Having built myself a comfortable twenty five minute cushion on my target pace for 5hr15, I allowed myself a little breathing space into mile 18 as we wended our way up a slight incline towards the power station and final switchback. Slight though the incline was, I could already feel tightness in my thighs and knew they would be shredded within a couple of miles. For once, the relative peace and quiet did not help – when all you have to look at is wasteland and both directions feel like they go uphill, any sense of joy is lost and there’s nothing to take your mind off the slog. I fell to pieces, and had to walk. I told myself over and over it was too long, too steep, too painful, I’d never make under five hours now. Everyone else was doing better than me and I should probably give up running altogether. But for a well-timed text message of support from my mentor at work, I was considering giving up and sitting on the kerbside to wait for gin.

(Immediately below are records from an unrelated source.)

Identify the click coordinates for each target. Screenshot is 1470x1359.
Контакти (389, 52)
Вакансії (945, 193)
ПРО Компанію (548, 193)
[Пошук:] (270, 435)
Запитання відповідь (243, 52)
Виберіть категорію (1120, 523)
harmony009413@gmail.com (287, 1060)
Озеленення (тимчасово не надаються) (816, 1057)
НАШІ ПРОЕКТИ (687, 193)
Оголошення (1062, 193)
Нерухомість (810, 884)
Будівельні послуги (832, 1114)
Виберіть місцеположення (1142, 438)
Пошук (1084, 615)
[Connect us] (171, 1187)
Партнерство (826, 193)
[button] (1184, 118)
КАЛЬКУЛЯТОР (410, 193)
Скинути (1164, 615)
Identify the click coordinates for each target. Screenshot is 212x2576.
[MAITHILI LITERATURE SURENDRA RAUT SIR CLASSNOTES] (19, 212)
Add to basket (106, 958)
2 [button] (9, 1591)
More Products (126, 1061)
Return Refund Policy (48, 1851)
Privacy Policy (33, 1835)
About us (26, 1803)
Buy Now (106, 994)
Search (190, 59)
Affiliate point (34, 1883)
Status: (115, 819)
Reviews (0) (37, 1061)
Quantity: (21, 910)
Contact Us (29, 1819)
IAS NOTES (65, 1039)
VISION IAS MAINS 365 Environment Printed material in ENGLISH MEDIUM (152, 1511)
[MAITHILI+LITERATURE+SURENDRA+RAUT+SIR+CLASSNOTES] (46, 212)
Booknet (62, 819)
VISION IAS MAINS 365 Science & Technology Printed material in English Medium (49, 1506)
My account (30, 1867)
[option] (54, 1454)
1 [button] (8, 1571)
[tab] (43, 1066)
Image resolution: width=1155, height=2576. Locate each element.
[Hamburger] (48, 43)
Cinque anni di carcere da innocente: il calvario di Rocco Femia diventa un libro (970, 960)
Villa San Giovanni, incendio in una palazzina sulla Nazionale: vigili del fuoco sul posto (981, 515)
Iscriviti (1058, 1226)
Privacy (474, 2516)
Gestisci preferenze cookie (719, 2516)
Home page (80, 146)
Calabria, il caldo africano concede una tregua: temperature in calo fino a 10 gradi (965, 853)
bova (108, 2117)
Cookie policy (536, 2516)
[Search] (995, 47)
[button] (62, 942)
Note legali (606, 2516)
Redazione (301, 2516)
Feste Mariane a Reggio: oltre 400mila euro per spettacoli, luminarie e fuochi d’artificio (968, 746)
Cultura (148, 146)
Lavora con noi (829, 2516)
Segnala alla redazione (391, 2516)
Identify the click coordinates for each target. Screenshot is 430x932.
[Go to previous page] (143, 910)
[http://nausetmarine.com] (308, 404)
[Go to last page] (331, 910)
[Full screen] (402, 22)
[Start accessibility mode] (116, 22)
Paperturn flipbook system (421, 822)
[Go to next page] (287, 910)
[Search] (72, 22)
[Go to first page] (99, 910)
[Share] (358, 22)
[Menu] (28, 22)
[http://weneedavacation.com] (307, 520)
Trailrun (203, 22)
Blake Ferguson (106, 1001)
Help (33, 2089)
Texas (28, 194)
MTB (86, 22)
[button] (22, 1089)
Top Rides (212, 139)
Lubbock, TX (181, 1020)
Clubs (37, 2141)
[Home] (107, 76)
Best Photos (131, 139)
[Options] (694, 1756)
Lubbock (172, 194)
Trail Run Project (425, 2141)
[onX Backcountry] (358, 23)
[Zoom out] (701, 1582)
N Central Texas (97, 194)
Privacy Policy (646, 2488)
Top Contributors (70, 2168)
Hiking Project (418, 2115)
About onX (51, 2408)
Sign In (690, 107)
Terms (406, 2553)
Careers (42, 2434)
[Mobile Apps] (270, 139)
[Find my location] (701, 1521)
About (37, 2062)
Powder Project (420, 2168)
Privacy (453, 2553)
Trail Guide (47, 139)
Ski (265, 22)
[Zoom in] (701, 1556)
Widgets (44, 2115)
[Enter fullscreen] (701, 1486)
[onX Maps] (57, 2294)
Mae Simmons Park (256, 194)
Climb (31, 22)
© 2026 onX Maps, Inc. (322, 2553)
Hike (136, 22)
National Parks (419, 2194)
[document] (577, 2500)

The psychological turning point for me was when I stopped caring about my finish time. I hadn’t even realised I cared so much until then; particularly as I hadn’t set myself a goal time until the expo the day before where I picked up a 5hr15 pacing band because a) it was in my capability and b) it was a nice shiny silver. I knew with every walking step I was jeopardising that potential sub five hour finish – a time I had never even been aiming for and really shouldn’t have persuaded myself I could do – and when I finally accepted this fact, I stopped hurting quite so much. By this point I was twenty four miles in and running between the pretty shingles and the multicoloured beach huts. Suddenly there were people cheering again, and god bless them them all cheered like their lives depended on it. I was told to hurry up, no walking, I’m nearly there. I’m pretty sure I told more than one person to fuck off but a combination of obstinacy and pride refused to allow me to walk in front of them, despite the searing pain in my thigh muscles, and amid their irritating cheers I plugged on towards the seafront.

me at Brighton 2

At mile 25 I was planning to see my mum and the CLIC Sargent gang one last time, but my Garmin had run out of juice even before I had and I lost all sense of judgement for distance. What seemed like hours passed between the beach huts and my mum’s outstretched arms offering more ibuprofen, by which time it was far too late to be useful and I made do with a kiss and a promise to see her at the end. And I picked up the pace.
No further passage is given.